WHAT YOU NEED TO DO
A faithful copy is required of the lines from the top of the entries through the line that contains "The image size is (1198, 568).", both included, with no pictures.

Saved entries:

==*==

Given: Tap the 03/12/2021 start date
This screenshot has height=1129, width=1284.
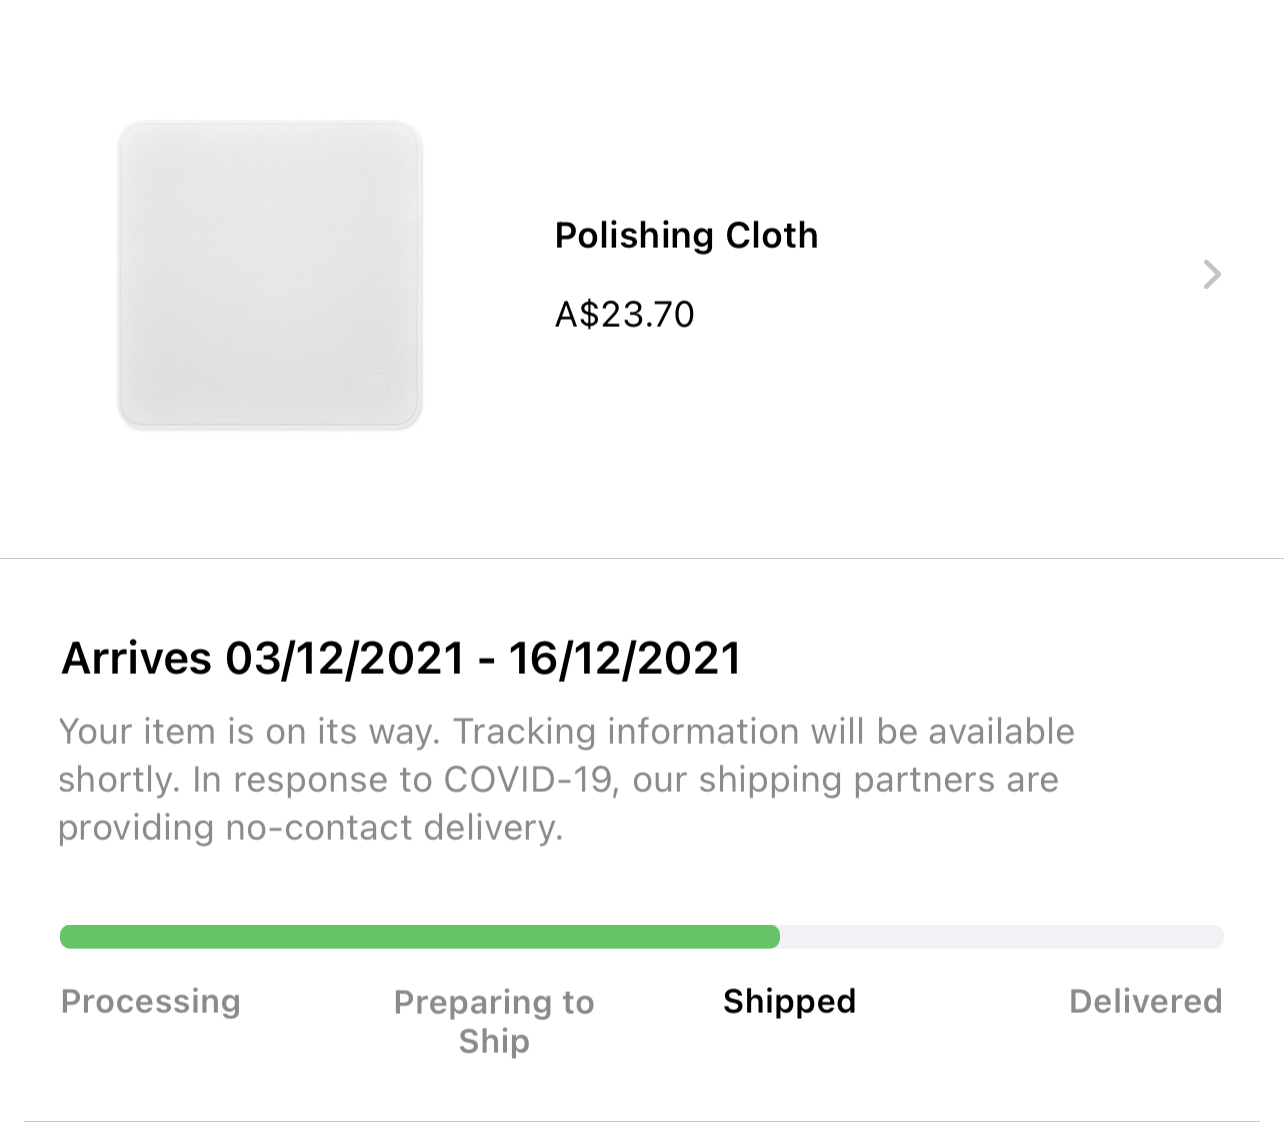Looking at the screenshot, I should 345,658.
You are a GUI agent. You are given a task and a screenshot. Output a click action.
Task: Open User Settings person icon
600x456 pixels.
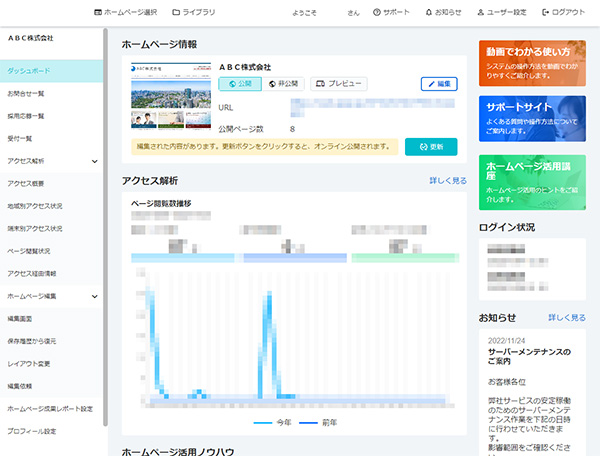pyautogui.click(x=477, y=12)
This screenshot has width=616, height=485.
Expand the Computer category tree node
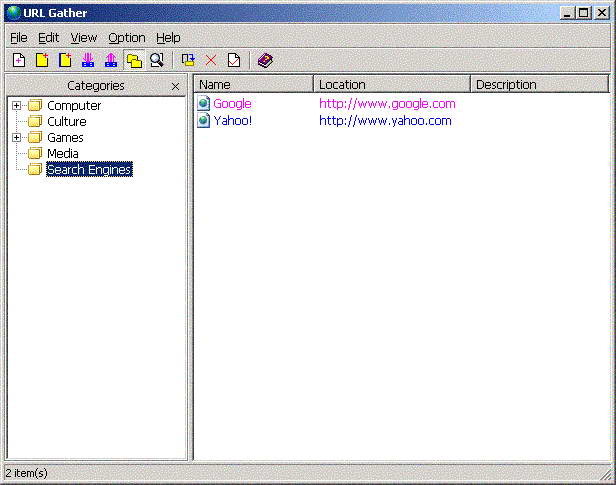[17, 106]
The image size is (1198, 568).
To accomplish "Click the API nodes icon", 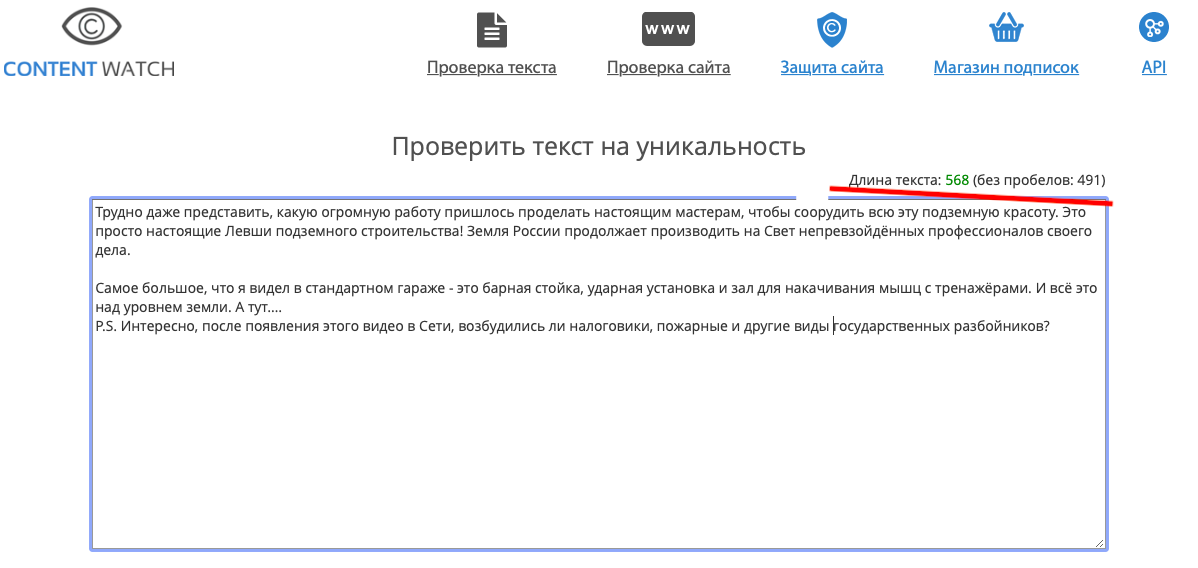I will point(1154,27).
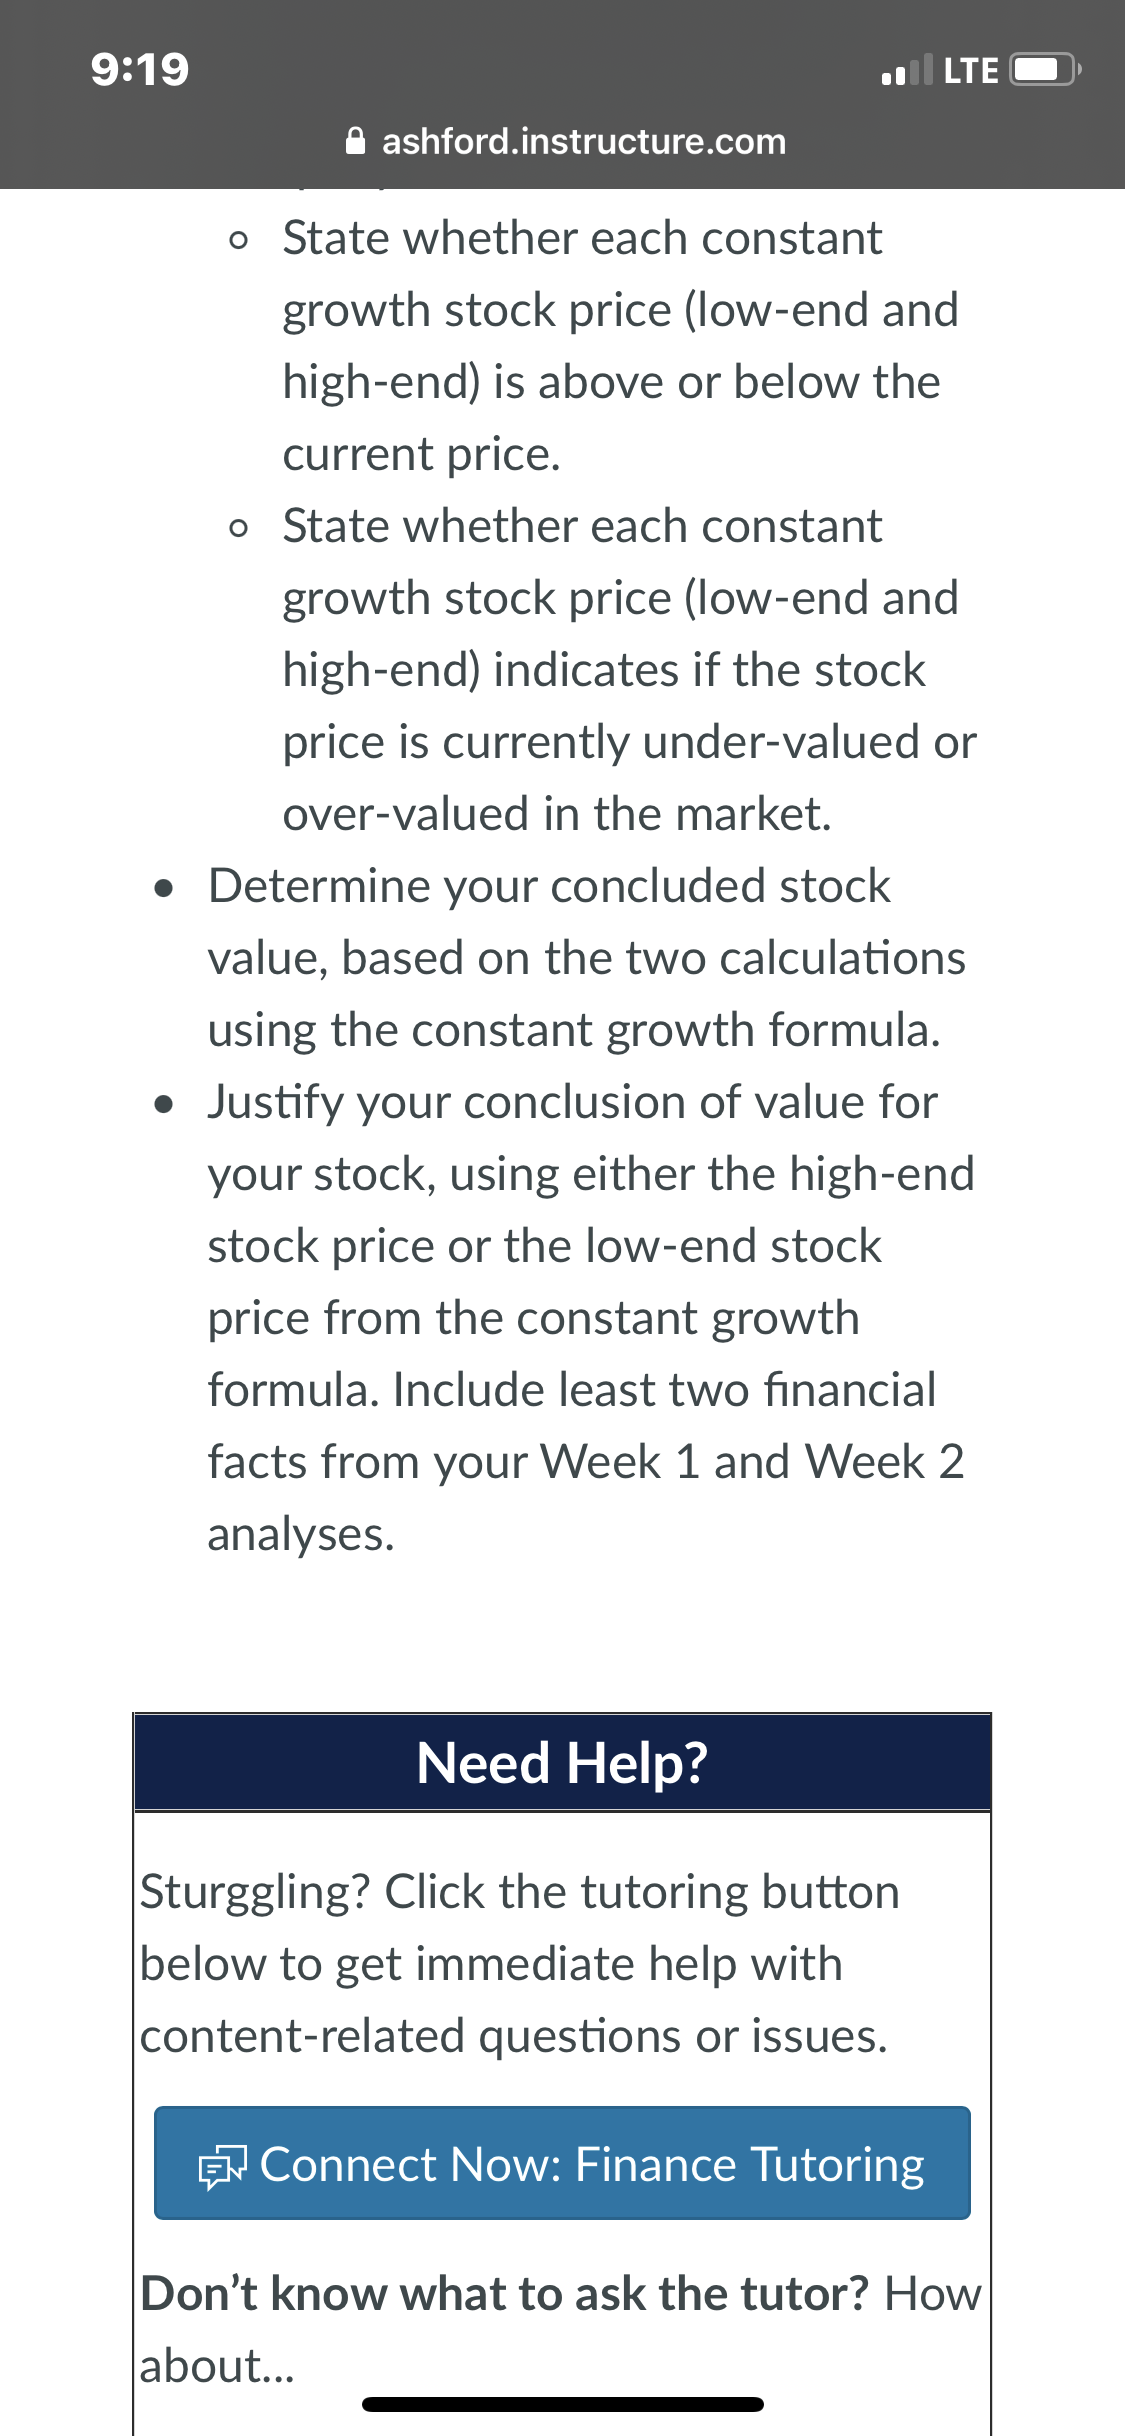Tap the first "State whether each constant" sub-bullet
The height and width of the screenshot is (2436, 1125).
tap(620, 346)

==*==

EXERCISE ANSWER
Given: Tap the 03/12/2021 start date
This screenshot has height=1129, width=1284.
Looking at the screenshot, I should 345,658.
You are a GUI agent. You are given a task and a screenshot. Output a click action.
Task: Open User Settings person icon
600x456 pixels.
pyautogui.click(x=477, y=12)
This screenshot has width=616, height=485.
Expand the Computer category tree node
[17, 106]
The image size is (1198, 568).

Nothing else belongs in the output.